Integrating a batch reactor design equation

| categories: integration | tags: reaction engineering

For a constant volume batch reactor where $$A \rightarrow B$$ at a rate of $$-r_A = k C_A^2$$, we derive the following design equation for the length of time required to achieve a particular level of conversion :

$$t(X) = \frac{1}{k C_{A0}} \int_{X=0}^X \frac{dX}{(1-X)^2}$$

if $$k = 10^{-3}$$ L/mol/s and $$C_{A0}$$ = 1 mol/L, estimate the time to achieve 90% conversion.

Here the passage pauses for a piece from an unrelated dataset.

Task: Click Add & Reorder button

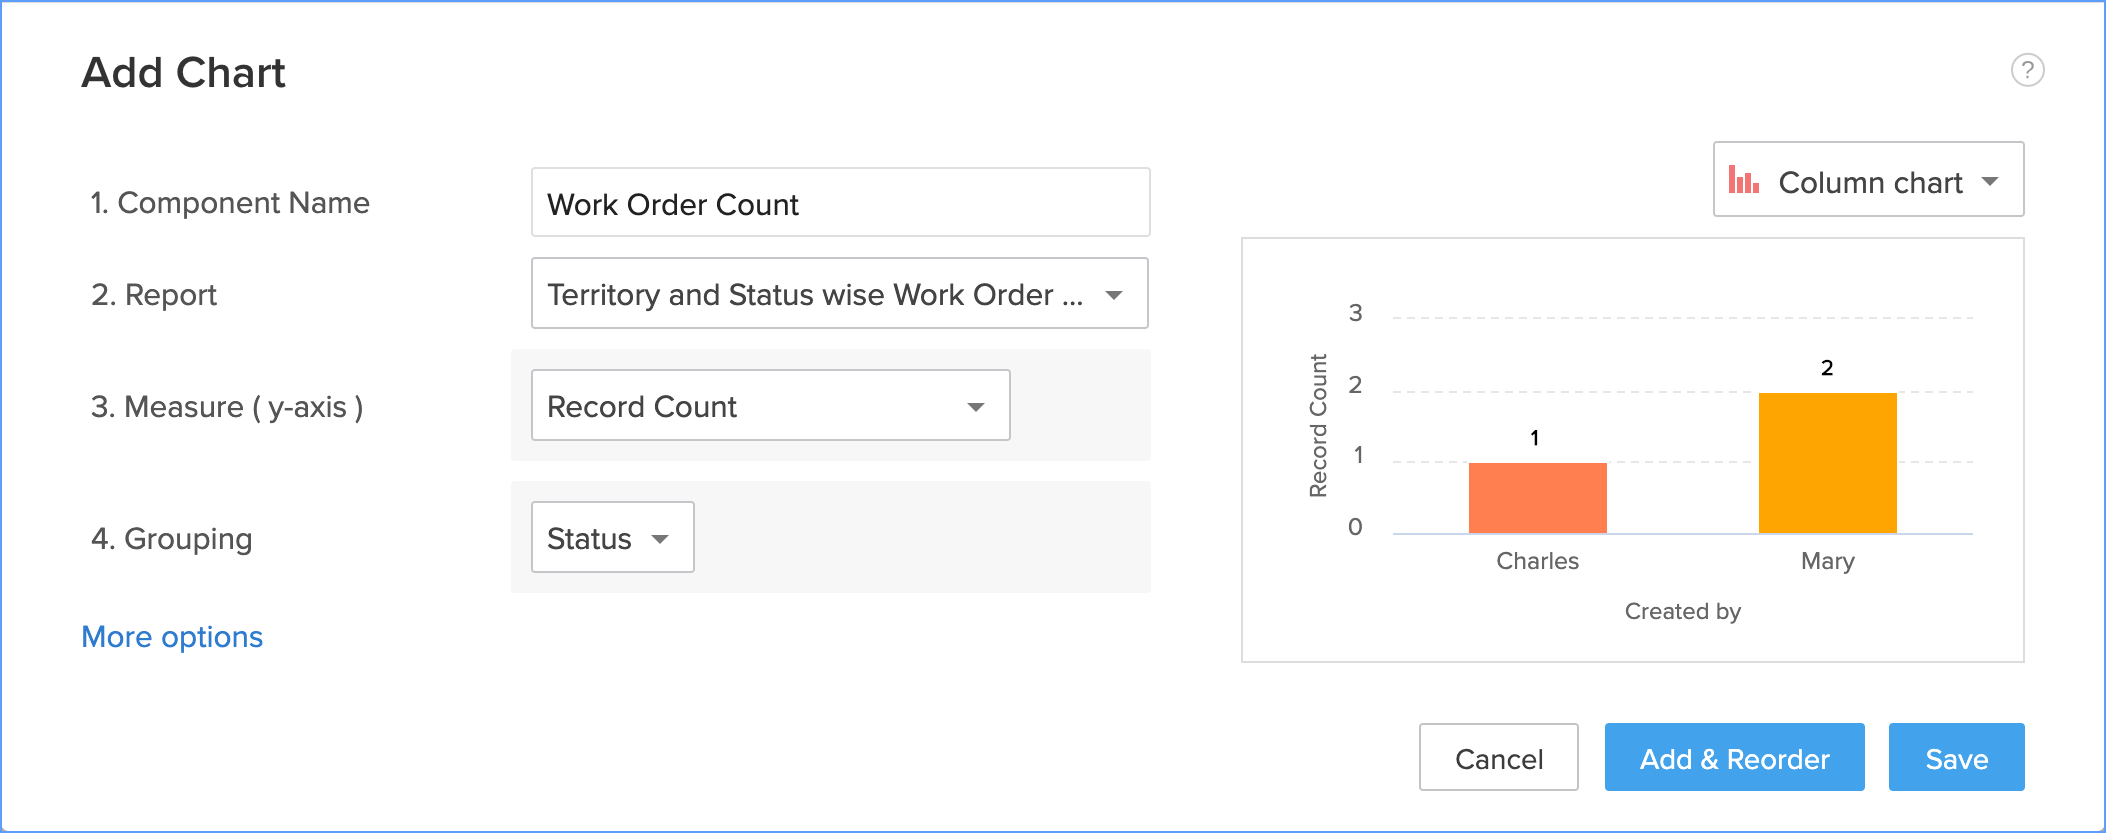Action: click(x=1734, y=758)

We could analytically solve the integral and evaluate it, but instead we will numerically evaluate it using scipy.integrate.quad. This function returns two values: the evaluated integral, and an estimate of the absolute error in the answer.

from scipy.integrate import quad

def integrand(X):
k = 1.0e-3
Ca0 = 1.0  # mol/L
return 1./(k*Ca0)*(1./(1-X)**2)

sol, abserr = quad(integrand, 0, 0.9)
print 't = {0} seconds ({1} hours)'.format(sol, sol/3600)
print 'Estimated absolute error = {0}'.format(abserr)

t = 9000.0 seconds (2.5 hours)
Estimated absolute error = 2.12203274482e-07


You can see the estimate error is very small compared to the solution.